§ Aufgabenstellung:
1. Kopieren Sie aus dem Textauszug wortgetreu den Abschnitt, der bei „Die Turmbauer mobilisieren“ beginnt und bei „neue Einheit entsteht.“ endet.
2. Fassen Sie den Text über die Turmbauer und die Jünger in zwei Sätzen zusammen.
3. Führen Sie den Text über die Turmbauer und die Jünger im Anschluss an seinen letzten Satz fort.

+++ Textauszug

Darum geben die Turmbauer die Parole heraus: “Wir wollen uns einen Namen machen! Wir wollen eine starke Einheit herstellen!” – Sie rufen dabei nicht Gott an, sondern sie sind Self Made-Leute mit dem Hang zu Kontrolle, Totalitarismus und Hybris gegen Gott.
Auch vor Pfingsten geht es den Jüngern darum, die Einheit wiederherzustellen. Jene Einheit der Zwölferschar, die durch Judas gestört wurde. Aber die Jüngerschar ist nicht “Self Made”, sondern “God made”. Darum lassen sie Gott bestimmen, wer der zwölfte Jünger sein soll!
Die Turmbauer mobilisieren alle Kräfte und stemmen einen gewaltigen Turm in die Höhe – von unten nach oben. Die Jünger sind im Gebet zusammen und erwarten Gottes Wirken von oben nach unten.
Die Turmbauer erfahren, dass ihre Bemühungen umsonst sind und ins Gegenteil umschlagen. (Siehe auch TUNE IN Nr 17). Die Jünger erfahren etwas, was sie nie erstrebt haben.
Die Turmbauer erleben, wie ihre Sprache verwirrt wird und dass ihre letzte Einheit zerbricht. Die Jünger sprechen plötzlich in fremden Sprachen und werden verstanden. Eine neue Einheit entsteht.

++++++
+++ Bereitgestelltes Material

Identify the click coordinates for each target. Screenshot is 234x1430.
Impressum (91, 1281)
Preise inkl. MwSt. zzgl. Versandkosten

++++++

§ Lösungen:
1.
Die Turmbauer mobilisieren alle Kräfte und stemmen einen gewaltigen Turm in die Höhe – von unten nach oben. Die Jünger sind im Gebet zusammen und erwarten Gottes Wirken von oben nach unten.
Die Turmbauer erfahren, dass ihre Bemühungen umsonst sind und ins Gegenteil umschlagen. (Siehe auch TUNE IN Nr 17). Die Jünger erfahren etwas, was sie nie erstrebt haben.
Die Turmbauer erleben, wie ihre Sprache verwirrt wird und dass ihre letzte Einheit zerbricht. Die Jünger sprechen plötzlich in fremden Sprachen und werden verstanden. Eine neue Einheit entsteht.

2. Die Turmbauer wollen sich aus eigener Kraft einen Namen machen und eine starke Einheit herstellen, doch ihre Bemühungen sind umsonst, ihre Sprache wird verwirrt und ihre letzte Einheit zerbricht. Die Jünger dagegen lassen Gott den zwölften Jünger bestimmen und erwarten im Gebet sein Wirken, bis sie plötzlich in fremden Sprachen sprechen, verstanden werden und eine neue Einheit entsteht.

3.
Immerhin muss man den Turmbauern zugute halten: Sie geben sich nicht mit der Zersplitterung zufrieden. Sie unternehmen etwas. Sie sind fleissig. Sie sind sogar visionär. Und sie sind kreativ! Aber das alles ohne Gott. – Bei den vom Pfingstgeist erfassten Menschen sehen wir dann allerdings auch, dass sie visionär, fleissig (nein noch mehr: leidensbereit) und kreativ (nein, noch mehr: inspiriert) sind. Und dass auch sie um die Einheit ringen.
Ist nun ein für allemal für uns Menschen die Turmbau-Geschichte Vergangenheit? Leider nicht! Ein Blick in die Geschichte der letzten 2000 Jahre ist ernüchternd. Auch wir Christen kennen das nur zu gut: Wir bemühen uns aus eigener Kraft, vielleicht bewegt von einer Not, um Dinge – und scheitern kläglich.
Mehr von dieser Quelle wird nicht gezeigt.